Our progressive politicians are so obsessed with providing housing for homeless people that they’ve ignored all the middle class working people who can’t afford to buy a house in the Bay Area.
Why do homeless people get all the attention when they’re only a minority population priced out of the housing market? The fact is, our cities have huge numbers of hard-working taxpayers who can’t even afford the down payment on a home, much less the mortgage payments. This is hardly news; we hear about it every day and have for years. And yet, progressives don’t seem to give a damn about them. Instead, all their energy goes into providing housing for homeless people. When is the last time you heard Barbara Lee, or Carroll Fife, or Nikki Bas, feel sorry for working people?
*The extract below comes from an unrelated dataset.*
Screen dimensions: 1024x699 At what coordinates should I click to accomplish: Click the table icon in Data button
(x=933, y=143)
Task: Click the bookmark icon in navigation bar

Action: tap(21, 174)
It’s strange. How many homeless people are there in the nine-county Bay Area? Estimates vary; somewhere between 8,000 and 39,000. But how many working people will never be able to afford to buy a home? It has got to be in the hundreds of thousands, if not millions, from Cupertino to Concord, San Rafael to San Mateo, Livermore to Los Altos, including Oakland. We all know people, especially younger ones, who despair of ever having a home. They want to own their own homes as much as any homeless person does. There’s a good argument that they’re more entitled to home ownership, since—unlike homeless people--they work hard, pay their taxes, obey the law, and are generally good citizens. Yet, to hear it from the progressives, they don’t exist. According to woke ideology, the only people who deserve our help in finding homes are the encampment denizens—the drug addicts, bippers, and malcontents who chose not to participate in our society.
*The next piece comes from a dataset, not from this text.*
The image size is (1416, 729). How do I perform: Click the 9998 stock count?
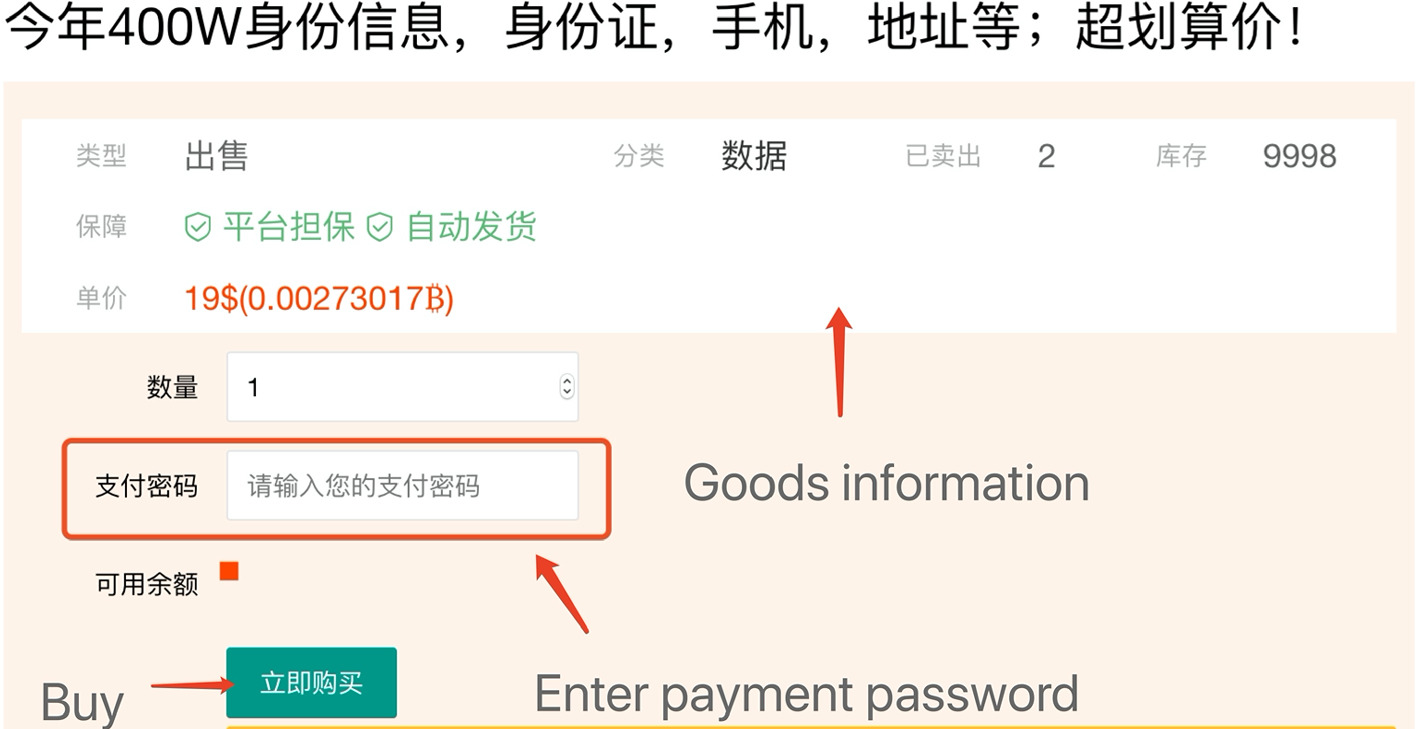[1299, 156]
Fortunately, one Democratic legislator in California, Robert Hertzberg, is sponsoring a first-of-its kind ballot initiative that would enable working families and their children to build wealth and remain in California. His "California Middle-Class Homeownership and Family Home Construction Act of 2026” would provide low-interest rate loans to qualified California homebuyers; such loans would require the homebuyer to put down only 3 percent of the purchase price, instead of the 20 percent or more generally required now. This would make homebuying for those of moderate means much easier. The money would come from the sale of twenty-five billion dollars in bonds.
It’s a relatively simple concept that places middle-class people at the forefront of housing policy in California, instead of homeless people. Hertzberg wrote a letter to the California Attorney General only on Sept. 22 asking for his initiative to be placed on the 2026 election ballot. So far, no serious opposition has surfaced, but it can be only a matter of time before homeless advocates begin screeching that their clients are being left behind. The way I see it is, If there’s only so much money available to help some people buy a place to live, it should be invested in working-class, struggling taxpayers, instead of the indigent class that seeks to live off the labor of others.